Crecí y las cosas fueron más amables. Me amigué con ese mundo que rechazaba (sobre todo, cuando conocí a la gente que escuchaba a los Beatles y venía con su biblioteca de mamá y papá todavía casados encima, con su falta de piel, con su distancia y pose), aprendí a celebrar la unión no-sintética de ambos mundos, el de las cosas que leía y el de las cosas que vivía, y, claro está, descubrí lo que es amar a alguien que no sea un mero producto de mi imaginación de quinceañero: alguien real, con sus momentos poco encantadores incluidos. Me alejé de dios como me alejé de John (como me alejé, un poco, de Borges y Cortázar, también): de un día para el otro, con otras lecturas y otras músicas, pero siempre aprendí a respetar la forma que habían impreso ambas influencias en lo que escribía y pensaba.
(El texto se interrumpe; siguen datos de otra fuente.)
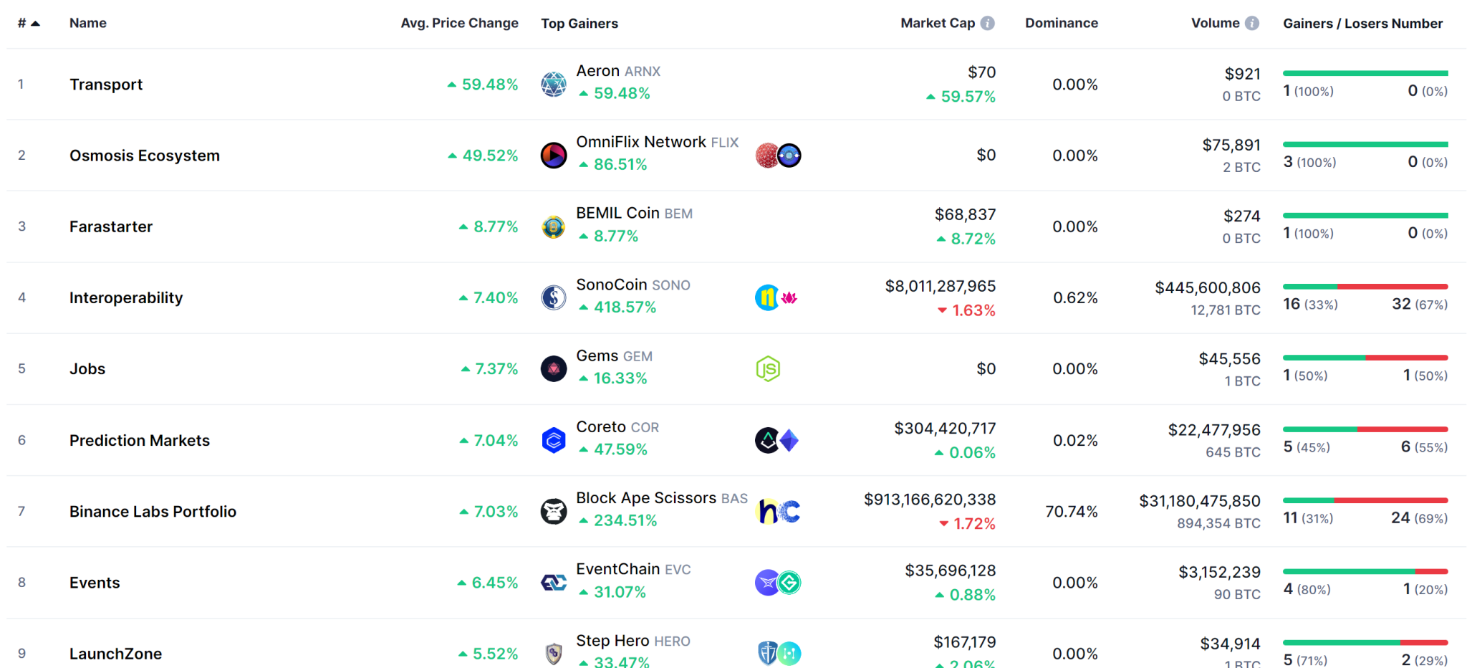
Task: Click the Step Hero shield icon
Action: 553,654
De cualquier momento de la vida siempre se pueden sacar cosas: esa obviedad también la aprendí.
La corbata de Lennon no la perdí, estrictamente: la debo haber dejado en mi casa, cuando me mudé sólo, en algún placard o en algún cajón ahora abandonado, con cosas de mi infancia, de mi adolescencia, como esas carpetas llenas de recortes y de los cartoncitos de los muñecos de Spider-Man y los X-Men que guardaba (y guardo). Tengo una corbata con loros que me regaló hace mucho tiempo mi tío, una que dejó de usar porque ya no daba.
Me gustan los loros: dan que pensar.
A veces me parece que todos ellos, así, en esa corbata amarilla, cantan todo el día alguna canción de Lennon, como una marcha fúnebre, para celebrar a la corbata que no está entre las demás corbatas, como yo a veces me cuelgo y pienso y celebro a esa cáscara, a ese Bogado que se me va como la mayor parte de las cosas del pasado, perdidas en un lugar sin nombre al que no pienso volver.//∆z
Fernando Bogado (Buenos Aires, 1984). Es escritor, periodista y docente. Publicó los libros La paz desnuda (2007), Patria (2009) y varias plaquetas de poesía. Recientemente, acaba de salir Jazmín paraguayo. Poesía 2014-2006, libro que reúne toda su producción poética hasta la fecha. Colabora en Radar de Página 12, Le Monde Diplomatique y la revista Acción. Produce el segmento de libros de Todo tiene un límite (Blue 100.7) y es guionista del programa Infernet (La Tribu 88.7). Es docente en la cátedra de Teoría y Análisis Literario “C” de la UBA y en diversas instituciones de nivel medio. Dirige la editorial Punto Muerto y lleva adelante con Gabo y Oscar Cuman el ciclo Tercer Jueves desde 2011. Aprendió a hacerse el nudo de la corbata en el período 2013-2014.